SELECTED PASSAGE:
++++++

In his conquest of Gaul, Julius Caesar subjugated a huge number of varying tribes that nonetheless shared a common culture, their own coins, an established art movement, walled towns, established and famous urban centers, a settled agriculture, and a stable religious system.

The main Celtic tribes that populated Gaul were the Averni, the Aedui, the Belgae, the Helvetii, the Parisii, and the Senones. Caesar managed to subdue or conquer them all, in the process killing 1 million of the 12 million people who lived in Gaul and enslaving 1 million more.

In the latter days of the conquest, the Gauls banded together and elected Vercingetorix, an Avernian chieftain, their commander-in-chief. Many say he was also elected King of Gaul. Whatever his title, Vercingetorix was a brilliant battle commander.

After initially convincing the normally warring tribes that they needed to band together or else fall separately, Vercingetorix turned his attention to the invading Romans. Seeing that the Roman troops had the advantage in discipline, he resorted to a "scorched earth" policy for the people he commanded, not all of whom heeded that order. As a result, the invading Romans were free to continue their advance and successes.

Vercingetorix gathered his forces at Alesia, a massive citadel and capital of the Mandubrii tribe. Intending to surprise the Romans with a quick cavalry charge, Vercingetorix instead found himself on the losing end of a battle, thanks to Caesar's co-opting of some recently made-available German cavalry. Confident that he knew his enemy, Vercingetorix opted to stay at the hilltop fortress of Alesia and wait for Caesar to come to him.

++++++

INFORMATION SHOWN:
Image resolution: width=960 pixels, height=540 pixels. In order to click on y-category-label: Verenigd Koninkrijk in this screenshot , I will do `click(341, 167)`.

++++++

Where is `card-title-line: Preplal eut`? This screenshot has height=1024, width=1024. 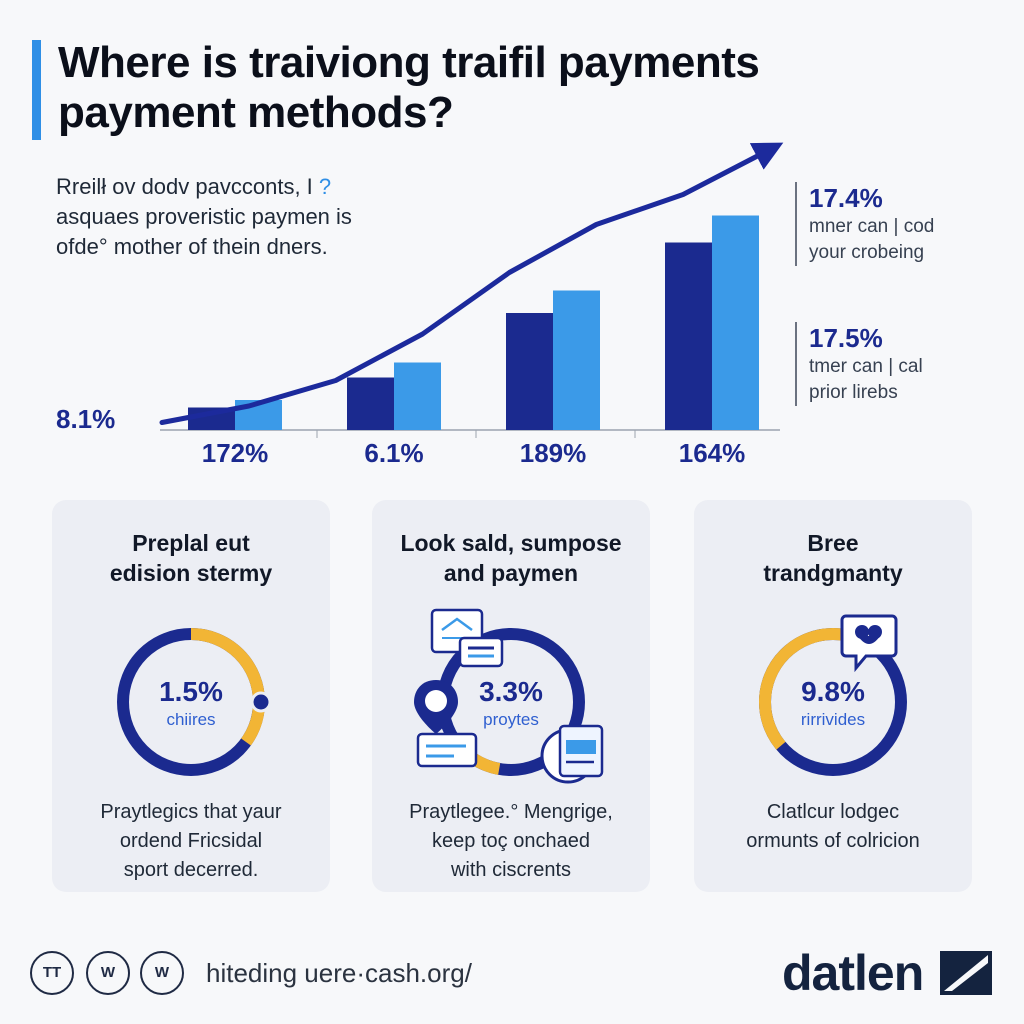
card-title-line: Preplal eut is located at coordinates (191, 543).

++++++

EXERCISE PROMPT:
According to the passage on Caesar's conquest of Gaul, where did Vercingetorix gather his forces? These rows were drawn from a different source than the passage.

FINAL ANSWER:
At Alesia, a massive citadel and capital of the Mandubrii tribe.